Wednesday, February 3, 2016

Creating Technical Illustrations using Blender

For my job at GSI (a nuclear research center in Germany) I am creating scientific/technical illustrations of machines and experiments. Here are some of my favorites which you can use as inspiration. Please note that the images here are copyrighted material and may not be used without explicit approval.

A look into the cave of the "Cryring" ion storage ring - the machine I am working on:

This illustration was created combining Blender files created from converted CATIA models. Thse models were converted to a Blender compatible format using the technique described in another blog post of mine. The two persons in the illustration were made with the freeware program Makehuman.

A detail of the Cryring storage ring, the injection septum:



There I like the most the combination of "photorealistic" and line art graphic.
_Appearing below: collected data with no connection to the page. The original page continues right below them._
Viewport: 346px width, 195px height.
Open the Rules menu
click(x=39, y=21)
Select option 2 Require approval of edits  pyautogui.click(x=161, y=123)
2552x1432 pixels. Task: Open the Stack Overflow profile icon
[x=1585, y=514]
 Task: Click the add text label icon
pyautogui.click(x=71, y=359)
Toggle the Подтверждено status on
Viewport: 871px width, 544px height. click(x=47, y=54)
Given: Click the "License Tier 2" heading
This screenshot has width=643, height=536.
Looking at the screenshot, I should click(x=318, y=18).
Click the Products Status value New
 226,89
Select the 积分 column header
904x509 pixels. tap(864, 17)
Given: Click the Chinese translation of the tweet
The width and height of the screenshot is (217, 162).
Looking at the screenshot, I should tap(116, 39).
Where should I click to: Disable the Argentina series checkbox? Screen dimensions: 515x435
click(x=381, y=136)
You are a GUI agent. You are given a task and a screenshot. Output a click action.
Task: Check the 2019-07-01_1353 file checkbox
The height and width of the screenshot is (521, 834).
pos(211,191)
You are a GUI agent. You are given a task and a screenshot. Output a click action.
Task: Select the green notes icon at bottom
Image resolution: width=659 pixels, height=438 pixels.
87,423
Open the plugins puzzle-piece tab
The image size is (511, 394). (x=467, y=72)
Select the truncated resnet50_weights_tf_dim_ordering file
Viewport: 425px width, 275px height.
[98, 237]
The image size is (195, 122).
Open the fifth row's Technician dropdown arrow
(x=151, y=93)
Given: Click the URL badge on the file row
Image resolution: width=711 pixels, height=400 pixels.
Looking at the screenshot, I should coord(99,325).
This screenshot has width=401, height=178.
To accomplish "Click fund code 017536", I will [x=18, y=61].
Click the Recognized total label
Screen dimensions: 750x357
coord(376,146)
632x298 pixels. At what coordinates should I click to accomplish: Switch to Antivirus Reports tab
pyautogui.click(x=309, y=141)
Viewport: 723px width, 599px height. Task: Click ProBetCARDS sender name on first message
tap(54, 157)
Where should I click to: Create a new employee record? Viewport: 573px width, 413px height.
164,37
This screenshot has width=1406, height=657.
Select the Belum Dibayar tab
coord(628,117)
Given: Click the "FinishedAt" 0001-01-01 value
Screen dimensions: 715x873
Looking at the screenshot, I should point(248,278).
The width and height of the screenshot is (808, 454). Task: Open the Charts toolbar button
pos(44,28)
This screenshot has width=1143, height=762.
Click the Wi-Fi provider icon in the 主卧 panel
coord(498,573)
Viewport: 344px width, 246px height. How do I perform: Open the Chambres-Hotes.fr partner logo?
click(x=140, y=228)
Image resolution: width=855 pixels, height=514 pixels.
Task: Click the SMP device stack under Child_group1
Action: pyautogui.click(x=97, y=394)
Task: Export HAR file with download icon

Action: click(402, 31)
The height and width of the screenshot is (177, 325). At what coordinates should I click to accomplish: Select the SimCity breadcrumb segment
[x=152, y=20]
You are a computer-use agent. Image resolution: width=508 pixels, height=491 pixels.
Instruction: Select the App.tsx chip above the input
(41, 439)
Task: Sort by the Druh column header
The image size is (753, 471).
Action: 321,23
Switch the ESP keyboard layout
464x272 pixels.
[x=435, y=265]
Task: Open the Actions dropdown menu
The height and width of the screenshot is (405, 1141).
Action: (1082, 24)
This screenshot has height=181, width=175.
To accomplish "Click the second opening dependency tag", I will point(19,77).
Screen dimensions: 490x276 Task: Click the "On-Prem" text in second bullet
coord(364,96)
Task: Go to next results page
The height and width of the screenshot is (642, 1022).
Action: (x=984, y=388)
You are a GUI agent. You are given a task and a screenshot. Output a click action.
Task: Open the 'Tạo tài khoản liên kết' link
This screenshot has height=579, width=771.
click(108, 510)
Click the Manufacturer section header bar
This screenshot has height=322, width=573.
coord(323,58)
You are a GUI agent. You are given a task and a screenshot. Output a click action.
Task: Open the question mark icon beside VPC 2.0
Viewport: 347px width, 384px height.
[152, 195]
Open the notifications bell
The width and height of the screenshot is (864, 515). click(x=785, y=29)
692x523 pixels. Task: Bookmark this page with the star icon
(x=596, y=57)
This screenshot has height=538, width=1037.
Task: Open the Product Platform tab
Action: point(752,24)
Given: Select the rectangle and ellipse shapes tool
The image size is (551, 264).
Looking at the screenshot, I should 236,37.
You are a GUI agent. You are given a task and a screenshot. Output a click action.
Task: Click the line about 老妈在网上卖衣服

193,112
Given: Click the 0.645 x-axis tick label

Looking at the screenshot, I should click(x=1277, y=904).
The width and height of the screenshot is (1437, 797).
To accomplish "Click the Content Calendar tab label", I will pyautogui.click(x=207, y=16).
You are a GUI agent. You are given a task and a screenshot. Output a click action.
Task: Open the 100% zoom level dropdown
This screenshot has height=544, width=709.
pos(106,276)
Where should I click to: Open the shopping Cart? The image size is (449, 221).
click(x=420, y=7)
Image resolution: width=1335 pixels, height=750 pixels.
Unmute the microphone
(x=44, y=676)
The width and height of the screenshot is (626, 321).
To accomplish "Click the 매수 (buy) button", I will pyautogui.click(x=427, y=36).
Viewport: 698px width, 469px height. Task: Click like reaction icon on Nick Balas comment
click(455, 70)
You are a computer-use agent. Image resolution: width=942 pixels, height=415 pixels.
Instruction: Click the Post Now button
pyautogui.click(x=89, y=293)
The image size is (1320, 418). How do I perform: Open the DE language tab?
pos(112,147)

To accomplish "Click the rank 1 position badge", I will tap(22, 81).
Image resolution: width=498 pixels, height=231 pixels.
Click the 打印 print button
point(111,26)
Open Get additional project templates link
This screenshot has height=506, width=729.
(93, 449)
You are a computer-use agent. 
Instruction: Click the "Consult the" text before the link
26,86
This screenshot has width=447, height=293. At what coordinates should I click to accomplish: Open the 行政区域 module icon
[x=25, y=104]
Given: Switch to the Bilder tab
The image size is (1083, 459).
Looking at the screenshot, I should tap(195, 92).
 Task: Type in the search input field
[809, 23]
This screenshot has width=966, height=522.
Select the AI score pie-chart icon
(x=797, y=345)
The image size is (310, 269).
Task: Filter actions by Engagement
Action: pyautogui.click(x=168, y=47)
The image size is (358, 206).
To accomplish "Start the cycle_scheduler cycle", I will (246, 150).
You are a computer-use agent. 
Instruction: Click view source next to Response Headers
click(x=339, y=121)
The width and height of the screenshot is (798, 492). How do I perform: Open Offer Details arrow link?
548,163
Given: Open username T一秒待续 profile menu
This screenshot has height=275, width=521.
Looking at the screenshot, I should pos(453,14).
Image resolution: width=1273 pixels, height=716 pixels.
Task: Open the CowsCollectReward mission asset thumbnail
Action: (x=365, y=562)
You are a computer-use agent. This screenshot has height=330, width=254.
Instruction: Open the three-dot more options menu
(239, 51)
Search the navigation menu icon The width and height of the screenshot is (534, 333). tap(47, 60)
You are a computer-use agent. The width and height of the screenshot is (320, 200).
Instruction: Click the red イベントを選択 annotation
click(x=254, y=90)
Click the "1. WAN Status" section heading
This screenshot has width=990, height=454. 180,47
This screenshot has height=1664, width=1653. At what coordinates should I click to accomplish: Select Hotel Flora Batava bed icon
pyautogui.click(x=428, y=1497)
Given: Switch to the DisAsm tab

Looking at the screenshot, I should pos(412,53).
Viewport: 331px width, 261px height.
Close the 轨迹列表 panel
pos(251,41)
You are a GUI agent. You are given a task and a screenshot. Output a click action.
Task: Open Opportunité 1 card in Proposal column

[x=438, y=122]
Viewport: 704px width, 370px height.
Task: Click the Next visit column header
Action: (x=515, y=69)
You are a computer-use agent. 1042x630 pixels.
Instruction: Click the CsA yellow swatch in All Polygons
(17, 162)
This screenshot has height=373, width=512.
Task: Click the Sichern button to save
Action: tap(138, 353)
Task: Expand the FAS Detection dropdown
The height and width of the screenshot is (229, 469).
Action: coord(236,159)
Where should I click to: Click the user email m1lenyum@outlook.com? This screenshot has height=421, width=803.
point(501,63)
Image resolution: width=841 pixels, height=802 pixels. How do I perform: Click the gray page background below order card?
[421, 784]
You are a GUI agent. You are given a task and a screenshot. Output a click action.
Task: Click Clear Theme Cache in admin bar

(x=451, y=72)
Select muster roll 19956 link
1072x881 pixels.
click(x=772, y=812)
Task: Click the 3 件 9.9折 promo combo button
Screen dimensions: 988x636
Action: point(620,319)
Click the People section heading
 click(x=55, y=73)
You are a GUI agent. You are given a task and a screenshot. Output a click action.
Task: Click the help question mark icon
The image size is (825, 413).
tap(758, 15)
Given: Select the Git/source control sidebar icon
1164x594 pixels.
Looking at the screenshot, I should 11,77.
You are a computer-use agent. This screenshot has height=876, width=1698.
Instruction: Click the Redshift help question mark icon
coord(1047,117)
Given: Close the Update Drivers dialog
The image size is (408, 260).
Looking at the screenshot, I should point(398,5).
How to create this effect is described in the post "Using Freestyle for Highlighting Objects". Similarly I used this technique for the illustration of the ESR gas target:


A detail view of the system of electrodes of the "ion bumper" inside of a vacuum chamber. This is part of the CRYRING ion storage ring. Similar to above I used freestyle NPR in combination with photorealistic rendering:


Illustration of GSI and FAIR accelerators represented by glowing tubes:


Here I used the "IOL" (ion optical layout) exported from CATIA via AutoCAD dxf to create the polylines/glowing tubes. The IOL is a set of points in 3D space defining the positions of beam optical elements (magnetic dipoles, quadrupoles, higher N-poles, etc) and their connection.
Furthermore I used the SAPLINGS addon to Blender to create the trees. The replication of the initial set of trees was done exploiting the hair particle system.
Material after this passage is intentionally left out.